Viemos a negócios e nada podia estar melhor: meu curso de inglês para nativos estava indo de vento em popa, os investimentos que fiz na empresa deram mais do que certo, e meu melhor amigo e o segundo homem na liderança da Urus estava plenamente feliz. E era muito bom ver alguém que eu já vira afundado na depressão sorrindo daquele jeito.

— Vamos parar um pouco? — pergunta Donovan. Ele começou a falar em português mesmo quando estamos sozinhos, e eu já me acostumei com isso. Então respondo também em português:

— Aqui? Você sabe que essa praia é imprópria para banho, não é? E já são onze da noite, precisamos ir pra casa. Estamos o dia inteiro na rua e eu preciso mesmo comer alguma coisa.

— A gente para num quiosque e belisca alguma coisa — responde ele, olhando mais uma vez para o mar sujo que, na cabeça dele, parece lindo e convidativo. E sim, ele usou a palavra "beliscar" ao invés de "degustar". Ele definitivamente "pegou a manha" brasileira e já até fala como nativo.

— Sei não...

— Para de ser chato, eu nem vou mergulhar. Só quero ver o mar.

— O mar carregado de lixo e excrementos?

— A palavra que você quer usar é "cocô" — ele ri. — Também temos "caca", "bosta", "caquinha", "mer..."...

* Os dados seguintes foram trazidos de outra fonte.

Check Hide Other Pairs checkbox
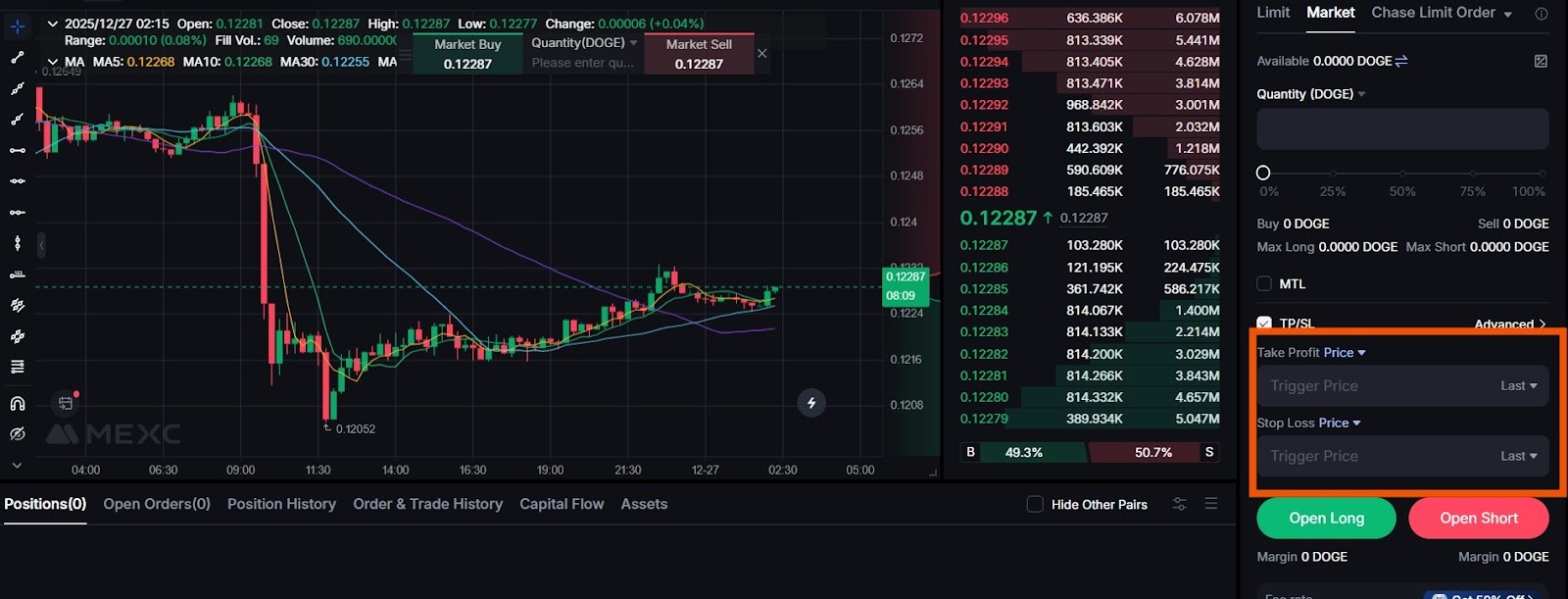This screenshot has width=1568, height=599. tap(1035, 504)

— Eu sei disso tudo — corto, exasperado. — Eu tenho que saber, sou eu que administro um curso para brasileiros falarem como nativos americanos.

— Mas você poderia tentar falar como um nativo brasileiro também, ué.

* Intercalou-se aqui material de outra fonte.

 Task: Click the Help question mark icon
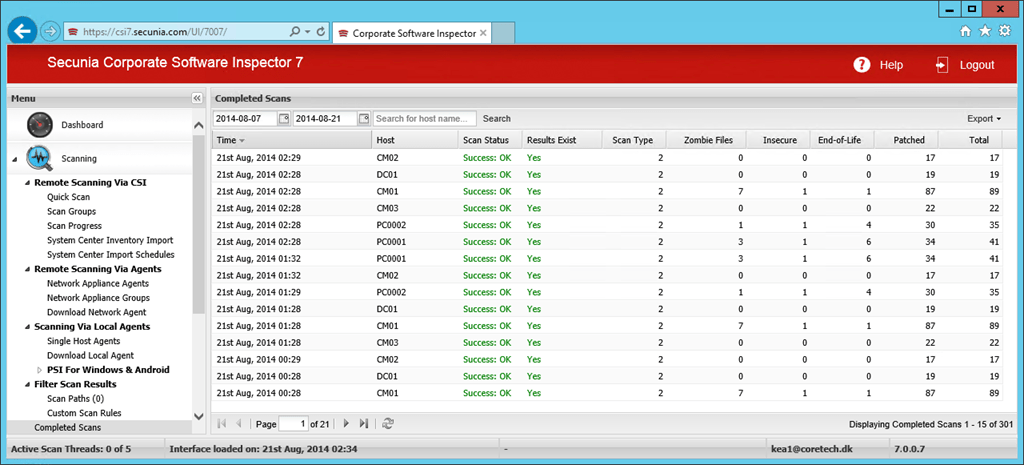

Sim, ele disse "ué". E eu adoro essa... Palavra. Quer dizer nada e tudo ao mesmo tempo, duas letrinhas que expressam perfeitamente o sentimento do locutor. Eu definitivamente amo essa língua! Não mais que o Donovan, claro.

— Eu falo como nativo brasileiro... — murmuro.

— Um pouquinho, só — implica ele. Então volta a me implorar: — Dez minutos é tudo o que eu te peço.

Vencido, suspiro e murmuro:

— Okay, são apenas dez minutos... E vou cronometrar — faço uma breve pirraça, mas ele sabe que é pura irritação infantil e não me dá crédito. Ponto para ele.

Reduzo a velocidade e procuro um lugar onde eu possa estacionar. Alguns ônibus e carros ainda passam na pista, mas bem menos do que a agitada e turbulenta movimentação diária do trânsito em horário comercial. É uma quinta feira relativamente quente, mas aqui perto da praia está bem mais fresco. Na verdade, assim que desligo o carro e saio para o calçadão, sinto um vento frio gelando minha espinha. Franzo as sombrancelhas e fecho os últimos botões da minha camisa salmão. Donovan fecha a porta do carro e me espera ansioso ligar o alarme, que dispara um sutil aviso sonoro antes de nos encaminharmos para um enorme bloco de pedras. Reparo que ele deixou o casaco no carro, mas não digo nada.